1. How would you implement a query against a value that changes
after the view is populated, like the current time? That is, if I
wanted things younger than a week, a permanent view like this:
function(doc) {
if(doc.date > now() - timeinterval('1 week')) {
emit(null,doc);
}
}
(date-syntax liberally made up) the results of that query, if
populated when the data is changed, would quickly be invalid,
because now() has changed. Is this accurate? How would you
performantly run a query like this?
Your map functions must return the same result for the same input, so
things like now() can not be used. And you usually don't. The most
interesting feature of the result set (or table as you call it) of the
map
function is that the 'first column', the 'key' can be used for fast
lookups.
So what you would do here instead, is:
function(doc) {
emit(doc.date, null);
}
and query with /db/_view/date/name?startkey=timestamp_from_interval('1
week')&endkey=now()
Looking up this can be done in constant time.
2. Same question for a permanent view containing the youngest 10
items (this one might be easier)?
Same thing. I note that you explicitly mention permanent views. Do not
use temporary views in production, only during development.

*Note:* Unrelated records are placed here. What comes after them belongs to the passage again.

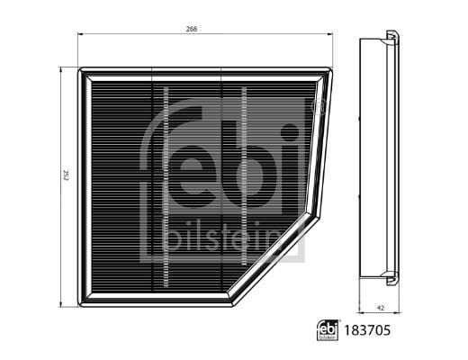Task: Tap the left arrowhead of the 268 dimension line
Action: point(81,36)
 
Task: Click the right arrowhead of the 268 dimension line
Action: point(331,36)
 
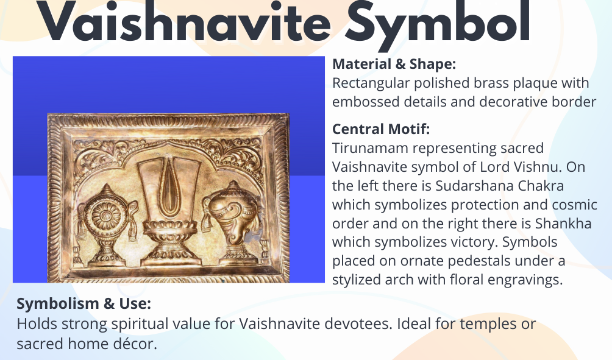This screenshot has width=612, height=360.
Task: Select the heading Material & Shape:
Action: coord(394,64)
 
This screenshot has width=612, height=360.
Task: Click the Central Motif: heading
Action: coord(381,129)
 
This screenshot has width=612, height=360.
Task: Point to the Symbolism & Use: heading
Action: coord(84,304)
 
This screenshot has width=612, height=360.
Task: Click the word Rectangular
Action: coord(371,83)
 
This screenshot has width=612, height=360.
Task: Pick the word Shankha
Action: coord(563,224)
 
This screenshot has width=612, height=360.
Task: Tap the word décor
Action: coord(137,344)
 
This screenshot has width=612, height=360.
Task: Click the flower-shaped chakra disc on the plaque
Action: coord(106,215)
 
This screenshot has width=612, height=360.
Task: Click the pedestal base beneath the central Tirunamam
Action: coord(169,242)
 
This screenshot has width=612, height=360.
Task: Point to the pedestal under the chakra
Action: coord(105,250)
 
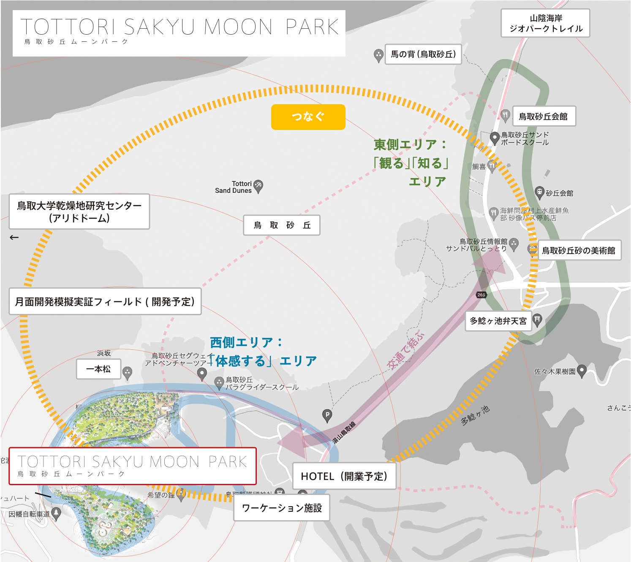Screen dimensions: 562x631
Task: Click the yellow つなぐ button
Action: click(308, 117)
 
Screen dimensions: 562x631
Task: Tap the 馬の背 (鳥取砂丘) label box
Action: click(423, 54)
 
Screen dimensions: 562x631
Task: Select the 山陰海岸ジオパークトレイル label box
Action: click(545, 23)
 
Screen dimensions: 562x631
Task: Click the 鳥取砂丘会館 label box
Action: click(544, 116)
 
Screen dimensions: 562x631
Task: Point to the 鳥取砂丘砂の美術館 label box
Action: click(579, 251)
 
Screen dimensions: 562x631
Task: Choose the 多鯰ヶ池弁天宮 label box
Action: click(498, 321)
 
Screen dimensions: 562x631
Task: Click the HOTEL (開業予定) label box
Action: click(344, 476)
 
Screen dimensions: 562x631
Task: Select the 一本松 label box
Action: click(98, 369)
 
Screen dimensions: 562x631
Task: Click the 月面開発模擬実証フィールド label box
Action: click(105, 302)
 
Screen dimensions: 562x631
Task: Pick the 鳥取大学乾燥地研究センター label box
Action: click(79, 212)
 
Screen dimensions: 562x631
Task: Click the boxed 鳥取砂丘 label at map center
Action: click(282, 225)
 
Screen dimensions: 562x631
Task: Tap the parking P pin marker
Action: click(327, 415)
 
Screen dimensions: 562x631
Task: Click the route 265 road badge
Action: click(481, 295)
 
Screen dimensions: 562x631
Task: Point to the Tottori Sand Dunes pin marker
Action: click(258, 186)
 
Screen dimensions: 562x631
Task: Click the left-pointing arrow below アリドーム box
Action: click(14, 238)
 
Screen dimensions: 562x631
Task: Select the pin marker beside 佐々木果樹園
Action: click(582, 370)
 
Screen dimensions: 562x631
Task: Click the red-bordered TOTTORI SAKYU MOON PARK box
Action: click(133, 466)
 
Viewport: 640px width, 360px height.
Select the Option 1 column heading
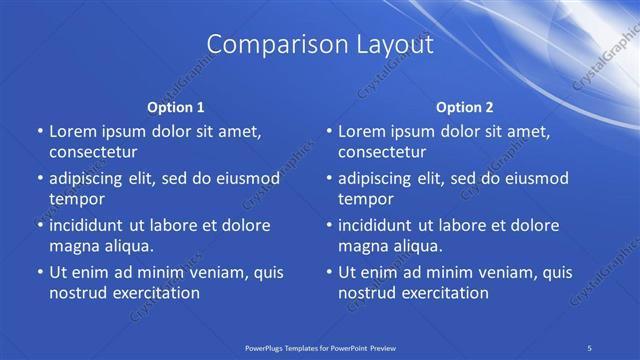175,106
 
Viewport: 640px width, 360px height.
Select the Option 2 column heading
465,106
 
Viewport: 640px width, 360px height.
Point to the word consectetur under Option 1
93,152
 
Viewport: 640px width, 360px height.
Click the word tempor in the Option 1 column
77,199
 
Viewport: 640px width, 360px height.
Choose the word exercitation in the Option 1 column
153,293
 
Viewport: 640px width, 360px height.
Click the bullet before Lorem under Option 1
39,132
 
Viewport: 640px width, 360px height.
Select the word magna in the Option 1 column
71,246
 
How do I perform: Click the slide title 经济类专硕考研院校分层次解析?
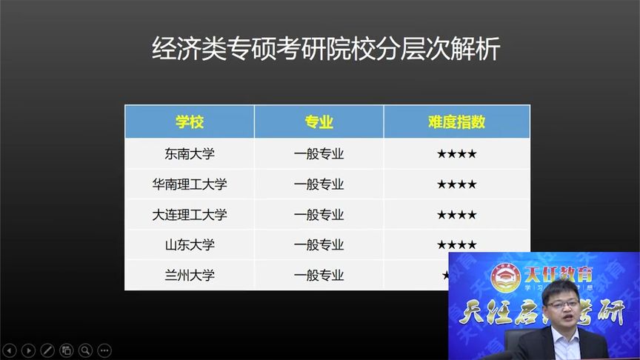(x=327, y=50)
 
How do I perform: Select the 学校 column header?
(x=189, y=122)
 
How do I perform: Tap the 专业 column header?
(x=319, y=122)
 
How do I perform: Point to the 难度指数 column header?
(x=456, y=122)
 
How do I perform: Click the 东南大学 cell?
(x=189, y=154)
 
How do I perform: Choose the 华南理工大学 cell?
(x=189, y=184)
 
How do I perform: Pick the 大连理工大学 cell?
(x=189, y=215)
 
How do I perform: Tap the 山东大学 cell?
(x=189, y=244)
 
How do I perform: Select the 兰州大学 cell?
(x=189, y=275)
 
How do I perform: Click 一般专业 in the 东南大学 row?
(x=319, y=154)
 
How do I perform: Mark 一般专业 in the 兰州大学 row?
(x=319, y=275)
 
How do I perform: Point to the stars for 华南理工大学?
(x=456, y=184)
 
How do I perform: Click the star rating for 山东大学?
(x=456, y=244)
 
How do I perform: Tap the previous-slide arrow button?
(x=10, y=350)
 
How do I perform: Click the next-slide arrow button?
(x=29, y=350)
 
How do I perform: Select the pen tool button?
(x=47, y=350)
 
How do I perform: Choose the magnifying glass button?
(x=85, y=350)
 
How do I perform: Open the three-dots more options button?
(x=104, y=350)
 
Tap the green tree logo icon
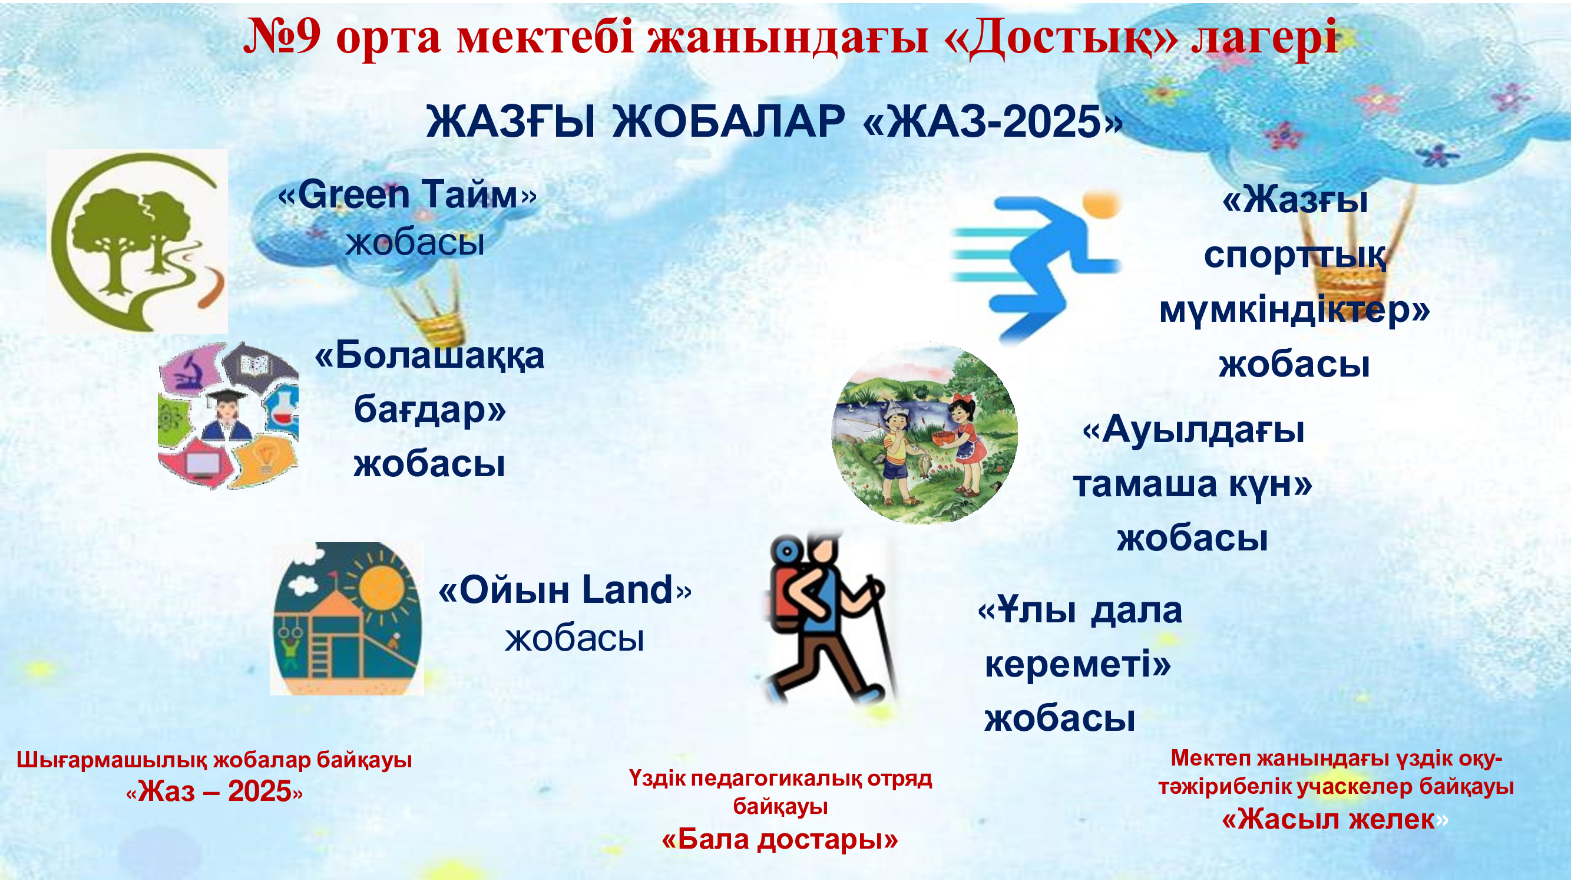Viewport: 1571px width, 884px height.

3. The wiki doesn't mention parameterised views. So if I have a
document with an 'author' field, and I want a view such that I can
see everything that a given author wrote, do I need a view per
author? Given thousands of authors, what is the performance cost for
running a document through a few thousand author-functions?
Same as above:
function(doc) {
emit(doc.author, null);
}
GET /db/_view/authors/name?key=authorname
One view, extremely fast lookups.
4. I know that the distribution bits are still being fleshed out,
but is it the intention that eventually views can be stored or
calculated on a separate server from the data (since they are
implemented as tables)?
Not sure what you mean with 'since they are implemented as tables', but
maybe that is just the SQL-lingua that is confusing me. We don't have
tables (things might look like them, though). But yes, eventually, you
will
be able to distribute view creation. We haven't gotten around to to
that yet.
Feel free to send in more questions as they come :-)
Cheers
Jan
--